Ces articles de la rubrique « Ailleurs sur le web » sont publiés à titre d'information et n'engagent pas la Tendance CLAIRE.
http://www.medelu.org/La-gauche-a-l-epreuve-d-une
Avec le Brexit, la fin d’une histoire s’écrit. Celle de l’Union européenne (UE) en tant qu’incarnation symbolique de l’Europe. Quelle que soit l’issue des négociations à venir entre l’UE et le gouvernement britannique [1], l’involution politique nommée « Brexit » met un coup d’arrêt à l’Europe des pères fondateurs à qui elle délivre de surcroît un message douloureux : l’intégration des sociétés du Vieux Continent par le primat du marché, de l’économie, de la monnaie et la vassalité géopolitique aux Etats-Unis ne leur garantira ni la paix ni la prospérité, comme elle ne les mènera pas vers le chemin de leur union [2].
Certes, le Brexit doit être évalué à partir du contexte historique, politique et géopolitique singulier du Royaume-Uni (son rapport ancestral à l’Europe). Mais il doit également être compris pour ce qu’il porte en lui de profondément systémique, au-delà de ses propres frontières géographiques. Les Britanniques ont voté tout à la fois contre les politiques de l’UE (y compris contre ses politiques – ou non politiques – présumées en matière d’immigration et d’élargissement), ses institutions, ses traités, ses gouvernements, son establishment et celui de tous les pays européens pris séparément.
Ainsi, le Brexit est avant toute chose le nom d’une jacquerie électorale contre un système que l’UE incarne jusqu’au paroxysme. Ce système, encensé par toutes les figures politiques, économiques, médiatiques et culturelles des élites discréditées et autistes des nations européennes, c’est celui du dépérissement social, de la dépossession et des brimades démocratiques, de la tyrannie des puissants et de l’économie, de l’hyper-concurrence entre tous, de la peur en l’avenir, pour soi et ses enfants.
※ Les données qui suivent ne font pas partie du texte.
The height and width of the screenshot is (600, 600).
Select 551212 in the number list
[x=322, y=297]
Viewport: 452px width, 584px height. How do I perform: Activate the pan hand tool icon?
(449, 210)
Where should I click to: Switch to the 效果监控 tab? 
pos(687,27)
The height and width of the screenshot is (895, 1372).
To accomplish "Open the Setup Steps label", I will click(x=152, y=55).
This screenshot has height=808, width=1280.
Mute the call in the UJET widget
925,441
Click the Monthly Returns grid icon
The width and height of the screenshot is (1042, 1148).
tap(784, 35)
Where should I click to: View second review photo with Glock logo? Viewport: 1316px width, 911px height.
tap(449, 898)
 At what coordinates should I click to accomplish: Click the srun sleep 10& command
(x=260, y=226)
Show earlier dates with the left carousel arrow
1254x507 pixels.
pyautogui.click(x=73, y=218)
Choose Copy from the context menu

Le vote du peuple britannique condense l’énergie incandescente et négative des colères populaires non prises en compte par les classes politiques « Pespi/Coca », les partis de centre gauche et de centre droit qui gouvernent. En période de crise économique et sociale aiguë, leurs choix ordolibéraux et austéritaires minent les Etats dont les ressources disponibles pour le financement des systèmes sociaux et de solidarité ne cessent de se réduire. Ce faisant, ces oligarchies indécentes dont les membres les plus éminents transitent sans vergogne de la vie publique aux banques d’affaires fraudeuses [3] jettent dans les bras de l’extrême-droite de nombreux secteurs de la population qui trouvent dans la figure de l’immigré la cause immédiatement punissable et accessible de leur appauvrissement continu.
Bruts, révoltés et violents, les soulèvements purs du type Brexit interviennent tandis que les populations dominées et abandonnées à la tyrannie des seigneurs mondialisés ne voient pas de perspectives alternatives à leur condition.
Et c’est hélas ici que commence le problème de la gauche. Faible dans tous les pays européens – ou insuffisamment puissante pour accéder au pouvoir d’Etat et/ou gagner l’hégémonie culturelle et politique dans la société -, réduite sur le plan de sa crédibilité après l’échec de l’expérience Tsipras – qui a douché, il y a à peine un an, les espoirs soulevés par le référendum grec contre l’austérité -, elle n’est pas en mesure de donner la moindre crédibilité à son chimérique discours de refondation démocratique, sociale et écologique de l’Union européenne.
Chimérique en effet car on ne demande pas à un système juridico-politique conçu pour produire du néolibéralisme et de l’austérité à échelle de masse et organiser la hiérarchie des rapports de forces inter-étatiques capitalistes européens autour de la domination du centre allemand d’impulser et d’ordonner une mutation copernicienne vers de nouveaux modèles d’intégrations solidaires.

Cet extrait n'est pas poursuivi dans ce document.